Gathered data entries
#####
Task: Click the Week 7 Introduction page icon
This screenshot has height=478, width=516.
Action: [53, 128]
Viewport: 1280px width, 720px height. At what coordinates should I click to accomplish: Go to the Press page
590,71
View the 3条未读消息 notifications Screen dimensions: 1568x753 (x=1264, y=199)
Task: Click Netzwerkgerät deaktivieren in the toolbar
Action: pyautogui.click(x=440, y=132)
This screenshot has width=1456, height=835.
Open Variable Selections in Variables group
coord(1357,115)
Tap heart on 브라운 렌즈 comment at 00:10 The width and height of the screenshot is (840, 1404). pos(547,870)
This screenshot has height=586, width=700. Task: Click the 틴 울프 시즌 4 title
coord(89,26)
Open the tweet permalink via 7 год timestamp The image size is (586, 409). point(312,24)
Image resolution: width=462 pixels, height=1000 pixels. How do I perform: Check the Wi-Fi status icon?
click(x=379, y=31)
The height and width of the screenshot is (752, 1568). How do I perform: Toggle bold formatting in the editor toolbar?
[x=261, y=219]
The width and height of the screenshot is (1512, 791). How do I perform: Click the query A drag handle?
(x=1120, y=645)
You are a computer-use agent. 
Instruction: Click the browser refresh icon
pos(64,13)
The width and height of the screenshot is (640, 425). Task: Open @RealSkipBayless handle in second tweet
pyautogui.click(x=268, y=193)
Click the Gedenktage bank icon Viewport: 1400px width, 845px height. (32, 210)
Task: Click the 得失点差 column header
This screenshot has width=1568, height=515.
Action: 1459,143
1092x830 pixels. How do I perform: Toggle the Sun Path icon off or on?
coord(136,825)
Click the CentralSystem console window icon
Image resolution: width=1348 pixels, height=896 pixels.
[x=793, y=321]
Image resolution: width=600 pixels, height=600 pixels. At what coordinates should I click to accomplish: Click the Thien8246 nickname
#####
## To be done
Output every one of the records above verbatim, with no alterations.

## Result of the task
Task: Click the Week 7 Introduction page icon
This screenshot has height=478, width=516.
Action: [53, 128]
Viewport: 1280px width, 720px height. At what coordinates should I click to accomplish: Go to the Press page
590,71
View the 3条未读消息 notifications Screen dimensions: 1568x753 (x=1264, y=199)
Task: Click Netzwerkgerät deaktivieren in the toolbar
Action: pyautogui.click(x=440, y=132)
This screenshot has width=1456, height=835.
Open Variable Selections in Variables group
coord(1357,115)
Tap heart on 브라운 렌즈 comment at 00:10 The width and height of the screenshot is (840, 1404). pos(547,870)
This screenshot has height=586, width=700. Task: Click the 틴 울프 시즌 4 title
coord(89,26)
Open the tweet permalink via 7 год timestamp The image size is (586, 409). point(312,24)
Image resolution: width=462 pixels, height=1000 pixels. How do I perform: Check the Wi-Fi status icon?
click(x=379, y=31)
The height and width of the screenshot is (752, 1568). How do I perform: Toggle bold formatting in the editor toolbar?
[x=261, y=219]
The width and height of the screenshot is (1512, 791). How do I perform: Click the query A drag handle?
(x=1120, y=645)
You are a computer-use agent. 
Instruction: Click the browser refresh icon
pos(64,13)
The width and height of the screenshot is (640, 425). Task: Open @RealSkipBayless handle in second tweet
pyautogui.click(x=268, y=193)
Click the Gedenktage bank icon Viewport: 1400px width, 845px height. (32, 210)
Task: Click the 得失点差 column header
This screenshot has width=1568, height=515.
Action: 1459,143
1092x830 pixels. How do I perform: Toggle the Sun Path icon off or on?
coord(136,825)
Click the CentralSystem console window icon
Image resolution: width=1348 pixels, height=896 pixels.
[x=793, y=321]
Image resolution: width=600 pixels, height=600 pixels. At what coordinates should I click to accomplish: Click the Thien8246 nickname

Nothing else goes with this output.